Газета отвечала этому требованию: кроме того, она отражала на своих страницах интересы нового читателя. Начиная с первого русского периодического издания, «Ведомостей», которое Петр I стал издавать в 1702 году, развитие ежедневной прессы было тесно связано с зарождением гражданского самосознания. Русская публика в значительной степени была еще одним продуктом петровских реформ[211 - Русское слово ‘публика’ (означающее ‘общественность’ или ‘образованное общество’) и его производные впервые появились в русском языке в первой четверти XVIII века [Смит 2006: 56–57].]. Хотя первые 25 лет «Ведомости», со скромным тиражом от 30 до 4000 экземпляров, были единственным периодическим изданием в России, они не раскупались. Вплоть до начала XIX века в Российской империи издавались только две протогазеты: «Санкт-Петербургские ведомости» и «Московские ведомости». Даже русского слова «газета» еще не существовало: впервые оно появилось в 1809 году на титульном листе «Северной почты», или «Новой Санкт-Петербургской газеты» [Лисовский 1903: 3–13, 21; Дементьев и др. 1959: 14, 131]. В основе газетного бума 1860-х годов лежал принципиально новый тип журналистики, ставший возможным благодаря новаторским репортажам и серьезным социально-экономическим изменениям [McReynolds 1991: 9]. С усовершенствованием технологии печати и ослаблением цензурных правил стало возможным выпускать новости без особых задержек. Как заявил один фельетонист, «газета ближе к жизни, чем журнал»[212 - Другой утверждал в 1862 году, когда еженедельная газета «Сын отечества» превратилась в ежедневное издание, что только ежедневная газета может принести пользу современной России: Рьянов К. Фельетон. Идеал петербургской газеты // Русский инвалид. 1 сентября 1861 года. № 190; Листок // Сын отечества. 1 января 1862 года. № 1.]. Профессиональные корреспонденты регулярно и систематически передавали в свои газеты сообщения из разных уголков России и Европы. Первый специальный корреспондент был направлен в Лондон в 1851 году для освещения Великой выставки. Открытие Русского телеграфного агентства в 1866 году еще больше ускорило передачу информации [Есин 1971: 21–35; McReynolds 1991: 47–48].

«Временные правила о цензуре и печати» 1865 года отменили предварительную цензуру для периодических изданий, публикуемых в Санкт-Петербурге и Москве[213 - Плоткин Л. А. «Общественное и литературное движение 1860-х годов. Цензурная политика правительства», в [Очерки по истории 1965: 13–14].]. Для ежедневных газет это изменение имело большое значение.

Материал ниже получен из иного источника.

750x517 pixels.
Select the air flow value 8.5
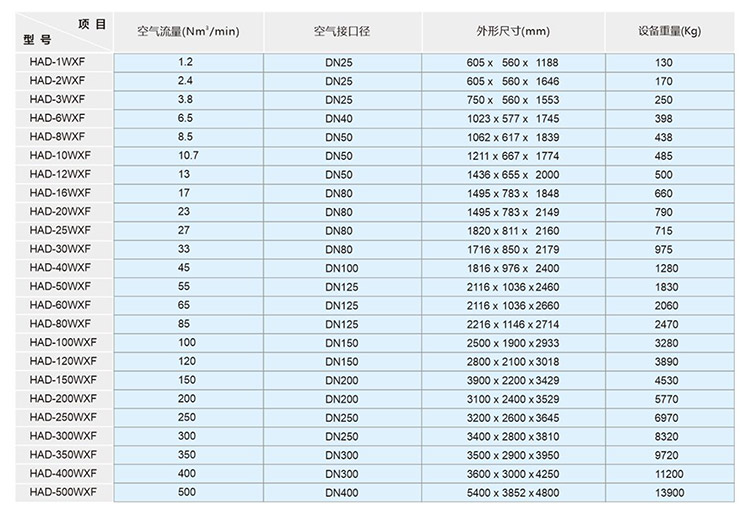coord(186,136)
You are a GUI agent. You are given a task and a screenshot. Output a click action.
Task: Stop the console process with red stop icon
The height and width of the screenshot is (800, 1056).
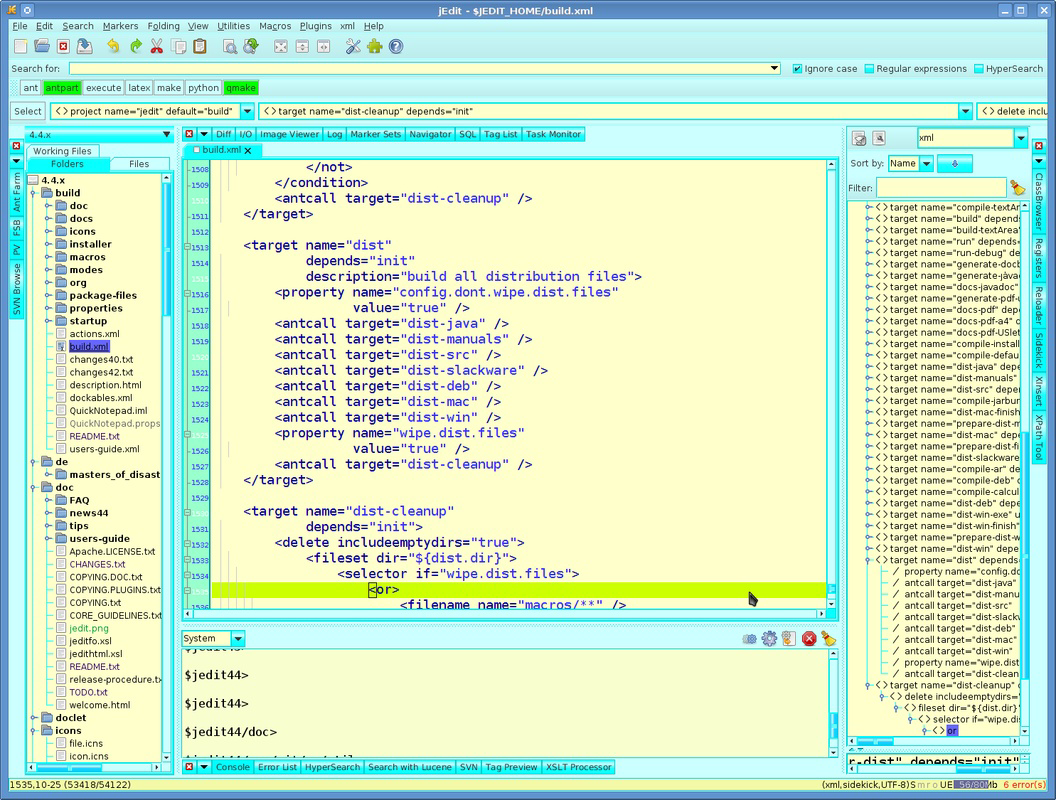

Э. Эмблер объясняет:

Современность, важнейшая характеристика ежедневной газеты, была недостижима при Николае I, когда вся печатная продукция должна была проходить цензуру задолго до выхода в свет, а некоторые официальные периодические издания пользовались монополией на иностранные и военные новости… В результате принятия «Временных правил» 1865 года серьезные ежедневные газеты в двух столицах должны были предоставлять цензору экземпляры номера не ранее того часа, когда издание поступало на почту для отправки подписчикам [Ambler 1972: 27].

Это же постановление разрешало продавать отдельные номера на улице, что обеспечивало наиболее прямой путь газеты к ее читателям [Есин 1971: 34][214 - Годовая подписка была до этого основным традиционным способом распространения периодической печати.]. Продажа газеты на улице и публикация частных объявлений укрепили ее положение как относительно независимого органа печати. В результате, утверждает Макрейнольдс, издателям газет удалось создать «голос, независимый от голоса правительства» [McReynolds 1991: 24].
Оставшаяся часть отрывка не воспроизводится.